(EXTRACTED INFORMATION Opens)
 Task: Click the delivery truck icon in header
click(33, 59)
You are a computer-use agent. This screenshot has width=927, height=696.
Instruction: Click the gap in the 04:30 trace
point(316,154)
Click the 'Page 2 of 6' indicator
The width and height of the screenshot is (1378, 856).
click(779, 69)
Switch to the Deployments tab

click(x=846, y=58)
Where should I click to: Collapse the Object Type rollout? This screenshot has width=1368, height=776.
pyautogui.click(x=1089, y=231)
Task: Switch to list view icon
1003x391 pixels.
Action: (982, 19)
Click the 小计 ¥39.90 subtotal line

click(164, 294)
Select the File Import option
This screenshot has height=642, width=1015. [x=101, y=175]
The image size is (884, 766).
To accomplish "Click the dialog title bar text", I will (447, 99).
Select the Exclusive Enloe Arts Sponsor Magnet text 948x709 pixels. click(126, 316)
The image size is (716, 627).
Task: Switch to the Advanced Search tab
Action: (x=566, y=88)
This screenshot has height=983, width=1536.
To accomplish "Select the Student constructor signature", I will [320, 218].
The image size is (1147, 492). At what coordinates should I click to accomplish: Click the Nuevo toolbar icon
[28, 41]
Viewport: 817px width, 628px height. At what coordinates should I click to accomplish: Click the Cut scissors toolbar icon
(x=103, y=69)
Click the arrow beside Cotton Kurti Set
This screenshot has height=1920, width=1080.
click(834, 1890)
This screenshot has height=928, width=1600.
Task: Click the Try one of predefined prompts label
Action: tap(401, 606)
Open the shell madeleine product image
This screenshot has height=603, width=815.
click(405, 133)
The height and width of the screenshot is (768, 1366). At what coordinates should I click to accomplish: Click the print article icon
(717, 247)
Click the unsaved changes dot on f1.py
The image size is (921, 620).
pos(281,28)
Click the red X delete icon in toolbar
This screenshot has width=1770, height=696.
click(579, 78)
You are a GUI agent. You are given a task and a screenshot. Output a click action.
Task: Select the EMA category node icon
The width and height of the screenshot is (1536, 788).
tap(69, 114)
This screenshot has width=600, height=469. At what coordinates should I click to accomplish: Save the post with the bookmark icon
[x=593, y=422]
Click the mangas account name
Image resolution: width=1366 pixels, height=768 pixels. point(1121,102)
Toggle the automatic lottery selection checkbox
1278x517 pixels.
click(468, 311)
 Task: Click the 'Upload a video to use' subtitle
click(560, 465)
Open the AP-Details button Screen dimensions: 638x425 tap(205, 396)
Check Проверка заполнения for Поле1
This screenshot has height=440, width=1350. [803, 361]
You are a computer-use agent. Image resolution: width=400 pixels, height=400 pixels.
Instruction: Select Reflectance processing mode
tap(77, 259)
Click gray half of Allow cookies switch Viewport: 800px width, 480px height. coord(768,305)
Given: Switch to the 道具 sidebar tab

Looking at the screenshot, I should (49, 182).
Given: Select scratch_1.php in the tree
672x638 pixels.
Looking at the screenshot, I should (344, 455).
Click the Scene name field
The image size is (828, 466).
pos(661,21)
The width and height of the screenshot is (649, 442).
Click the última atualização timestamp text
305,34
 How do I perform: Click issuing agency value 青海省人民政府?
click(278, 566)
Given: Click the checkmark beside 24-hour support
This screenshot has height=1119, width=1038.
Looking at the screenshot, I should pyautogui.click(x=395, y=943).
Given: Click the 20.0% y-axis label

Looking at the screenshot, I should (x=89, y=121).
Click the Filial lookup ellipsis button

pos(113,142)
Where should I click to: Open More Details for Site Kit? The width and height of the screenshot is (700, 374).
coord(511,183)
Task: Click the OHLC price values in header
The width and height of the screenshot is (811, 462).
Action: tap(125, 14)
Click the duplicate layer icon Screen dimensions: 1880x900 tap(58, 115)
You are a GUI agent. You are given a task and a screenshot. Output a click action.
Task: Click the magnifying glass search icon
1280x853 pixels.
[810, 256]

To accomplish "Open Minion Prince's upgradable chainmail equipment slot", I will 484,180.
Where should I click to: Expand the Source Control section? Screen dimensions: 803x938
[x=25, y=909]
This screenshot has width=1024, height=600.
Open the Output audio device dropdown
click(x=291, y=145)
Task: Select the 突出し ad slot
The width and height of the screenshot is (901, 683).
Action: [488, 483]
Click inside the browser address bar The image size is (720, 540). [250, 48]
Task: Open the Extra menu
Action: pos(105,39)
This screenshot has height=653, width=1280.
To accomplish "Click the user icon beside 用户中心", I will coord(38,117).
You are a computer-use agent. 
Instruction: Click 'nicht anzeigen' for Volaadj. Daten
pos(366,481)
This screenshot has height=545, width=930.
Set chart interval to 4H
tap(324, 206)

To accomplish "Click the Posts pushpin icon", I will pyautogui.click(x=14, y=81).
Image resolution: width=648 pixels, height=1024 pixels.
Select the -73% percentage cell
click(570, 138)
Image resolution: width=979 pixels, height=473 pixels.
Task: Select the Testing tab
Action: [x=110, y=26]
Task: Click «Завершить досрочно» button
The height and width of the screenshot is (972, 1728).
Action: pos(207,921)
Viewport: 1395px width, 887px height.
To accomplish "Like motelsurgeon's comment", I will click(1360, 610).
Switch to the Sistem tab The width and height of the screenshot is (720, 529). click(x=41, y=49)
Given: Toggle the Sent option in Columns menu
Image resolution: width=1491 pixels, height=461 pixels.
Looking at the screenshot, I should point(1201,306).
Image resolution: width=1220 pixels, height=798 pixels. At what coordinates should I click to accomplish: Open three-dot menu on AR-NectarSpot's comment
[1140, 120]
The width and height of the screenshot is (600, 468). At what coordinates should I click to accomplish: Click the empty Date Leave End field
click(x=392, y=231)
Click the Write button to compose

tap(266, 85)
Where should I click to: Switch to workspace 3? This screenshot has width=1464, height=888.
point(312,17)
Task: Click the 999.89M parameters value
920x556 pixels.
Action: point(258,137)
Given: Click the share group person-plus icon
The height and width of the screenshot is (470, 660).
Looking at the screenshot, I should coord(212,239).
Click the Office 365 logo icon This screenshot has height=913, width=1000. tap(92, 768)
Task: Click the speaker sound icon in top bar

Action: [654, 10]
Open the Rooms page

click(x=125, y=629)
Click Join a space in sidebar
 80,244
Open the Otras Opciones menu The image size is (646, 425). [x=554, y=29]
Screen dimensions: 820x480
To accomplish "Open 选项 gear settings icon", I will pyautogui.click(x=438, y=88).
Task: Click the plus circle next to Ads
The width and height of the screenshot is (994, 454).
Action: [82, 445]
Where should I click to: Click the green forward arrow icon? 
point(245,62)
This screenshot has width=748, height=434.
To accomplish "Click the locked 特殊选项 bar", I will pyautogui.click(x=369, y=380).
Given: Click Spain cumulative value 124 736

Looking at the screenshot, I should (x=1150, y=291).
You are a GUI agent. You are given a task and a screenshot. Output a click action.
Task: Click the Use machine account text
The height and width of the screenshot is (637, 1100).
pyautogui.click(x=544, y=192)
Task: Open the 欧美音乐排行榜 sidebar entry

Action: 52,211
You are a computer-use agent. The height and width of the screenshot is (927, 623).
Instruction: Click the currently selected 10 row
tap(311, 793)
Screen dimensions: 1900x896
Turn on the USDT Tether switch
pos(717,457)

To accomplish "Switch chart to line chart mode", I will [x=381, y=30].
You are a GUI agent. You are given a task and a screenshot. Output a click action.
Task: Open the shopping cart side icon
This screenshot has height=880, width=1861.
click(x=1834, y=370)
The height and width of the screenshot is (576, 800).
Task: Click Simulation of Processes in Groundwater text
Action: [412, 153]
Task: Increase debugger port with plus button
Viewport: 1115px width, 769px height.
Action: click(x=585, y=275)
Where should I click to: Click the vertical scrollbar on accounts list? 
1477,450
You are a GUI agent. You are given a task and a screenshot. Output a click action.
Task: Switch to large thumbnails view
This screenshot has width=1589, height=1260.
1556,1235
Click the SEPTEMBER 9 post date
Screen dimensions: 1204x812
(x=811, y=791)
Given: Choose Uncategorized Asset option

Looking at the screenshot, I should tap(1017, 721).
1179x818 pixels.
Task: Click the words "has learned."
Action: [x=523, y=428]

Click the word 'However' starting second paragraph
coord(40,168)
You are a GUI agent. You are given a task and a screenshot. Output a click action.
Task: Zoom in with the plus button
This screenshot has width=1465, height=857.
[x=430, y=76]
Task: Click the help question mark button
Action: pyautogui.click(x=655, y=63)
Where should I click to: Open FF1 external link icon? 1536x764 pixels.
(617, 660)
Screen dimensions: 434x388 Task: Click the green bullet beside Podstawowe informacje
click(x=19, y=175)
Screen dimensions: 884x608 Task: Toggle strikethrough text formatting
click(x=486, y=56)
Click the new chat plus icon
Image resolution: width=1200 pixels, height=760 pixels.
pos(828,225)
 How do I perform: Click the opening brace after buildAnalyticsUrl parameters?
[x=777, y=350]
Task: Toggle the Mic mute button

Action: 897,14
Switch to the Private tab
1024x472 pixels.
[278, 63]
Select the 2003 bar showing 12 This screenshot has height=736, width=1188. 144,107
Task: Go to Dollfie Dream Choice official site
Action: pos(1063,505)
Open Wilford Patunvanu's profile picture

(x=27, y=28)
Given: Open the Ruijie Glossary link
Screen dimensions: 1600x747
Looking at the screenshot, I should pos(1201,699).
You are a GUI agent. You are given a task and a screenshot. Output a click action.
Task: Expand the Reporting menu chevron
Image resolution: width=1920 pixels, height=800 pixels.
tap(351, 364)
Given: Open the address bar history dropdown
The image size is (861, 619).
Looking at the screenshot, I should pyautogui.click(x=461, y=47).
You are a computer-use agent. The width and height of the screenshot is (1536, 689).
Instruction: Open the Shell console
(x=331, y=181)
(EXTRACTED INFORMATION Closes)
### REQUIREMENT
Give the number of lines in the entries that contain the word "computer", without any other words.

### RESPONSE TO THIS TASK
5